Soluble histone H2AX is induced by DNA replication stress and sensitizes cells to undergo apoptosis

Ying Liu¹ , Joshua A Parry¹ , Anna Chin¹ , Stefan Duensing¹^,2 and Anette Duensing¹^,3^,4

¹Molecular Virology Program, University of Pittsburgh Cancer Institute, Pittsburgh, PA, 15213, USA

²Department of Microbiology and Molecular Genetics, University of Pittsburgh School of Medicine, Pittsburgh, PA, 15261, USA

³Department of Pathology, University of Pittsburgh School of Medicine, Pittsburgh, PA, 15261, USA

⁴University of Pittsburgh Cancer Institute, Hillman Cancer Center, Research Pavilion Suite 1.8, 5117 Centre Avenue, Pittsburgh, PA, 15213, USA

author email corresponding author email

Molecular Cancer 2008, 7:61doi:10.1186/1476-4598-7-61


Published:	10 July 2008

Abstract

Background

Chromatin-associated histone H2AX is a key regulator of the cellular responses to DNA damage.

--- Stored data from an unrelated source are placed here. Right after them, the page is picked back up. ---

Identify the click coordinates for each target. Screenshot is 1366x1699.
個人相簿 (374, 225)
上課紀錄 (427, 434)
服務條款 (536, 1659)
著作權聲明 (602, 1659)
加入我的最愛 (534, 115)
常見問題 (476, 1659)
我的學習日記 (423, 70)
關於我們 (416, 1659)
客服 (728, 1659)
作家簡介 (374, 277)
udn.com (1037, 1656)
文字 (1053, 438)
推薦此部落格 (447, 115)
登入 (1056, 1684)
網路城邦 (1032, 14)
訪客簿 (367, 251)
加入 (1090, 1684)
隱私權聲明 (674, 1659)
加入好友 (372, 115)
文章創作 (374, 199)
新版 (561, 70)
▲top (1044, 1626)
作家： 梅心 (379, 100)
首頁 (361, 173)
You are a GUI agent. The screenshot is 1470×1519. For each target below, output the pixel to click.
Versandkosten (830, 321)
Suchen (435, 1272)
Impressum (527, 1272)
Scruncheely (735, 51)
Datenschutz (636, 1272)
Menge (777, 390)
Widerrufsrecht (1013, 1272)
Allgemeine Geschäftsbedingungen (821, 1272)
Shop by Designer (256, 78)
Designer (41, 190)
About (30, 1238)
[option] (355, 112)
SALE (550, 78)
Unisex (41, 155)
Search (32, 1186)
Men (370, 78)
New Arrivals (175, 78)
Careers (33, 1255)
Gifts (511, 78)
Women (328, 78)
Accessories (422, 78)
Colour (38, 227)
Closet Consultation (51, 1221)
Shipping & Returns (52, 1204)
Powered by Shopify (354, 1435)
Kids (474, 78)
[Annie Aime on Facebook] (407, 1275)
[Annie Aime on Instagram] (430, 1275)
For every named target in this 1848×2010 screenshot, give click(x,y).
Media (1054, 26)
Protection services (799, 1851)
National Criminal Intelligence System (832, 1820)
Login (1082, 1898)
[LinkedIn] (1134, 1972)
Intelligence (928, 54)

However, non-nucleosomal functions of histone H2AX are poorly characterized. We have recently shown that soluble H2AX can trigger apoptosis but the mechanisms leading to non-chromatin-associated H2AX are unclear. Here, we tested whether stalling of DNA replication, a common event in cancer cells and the underlying mechanism of various chemotherapeutic agents, can trigger increased soluble H2AX.

Results

Transient overexpression of H2AX was found to lead to a detectable fraction of soluble H2AX and was associated with increased apoptosis. This effect was enhanced by the induction of DNA replication stress using the DNA polymerase α inhibitor aphidicolin. Cells manipulated to stably express H2AX did not contain soluble H2AX, however, short-term treatment with aphidicolin (1 h) resulted in detectable amounts of H2AX in the soluble nuclear fraction and enhanced apoptosis. Similarly, soluble endogenous H2AX was detected under these conditions. We found that excessive soluble H2AX causes chromatin aggregation and inhibition of ongoing gene transcription as evidenced by the redistribution and/or loss of active RNA polymerase II as well as the transcriptional co-activators CBP and p300.

Conclusion

Taken together, these results show that DNA replication stress rapidly leads to increased soluble H2AX and that non-chromatin-associated H2AX can sensitize cells to undergo apoptosis. Our findings encourage further studies to explore H2AX and the cellular pathways that control its expression as anti-cancer drug targets.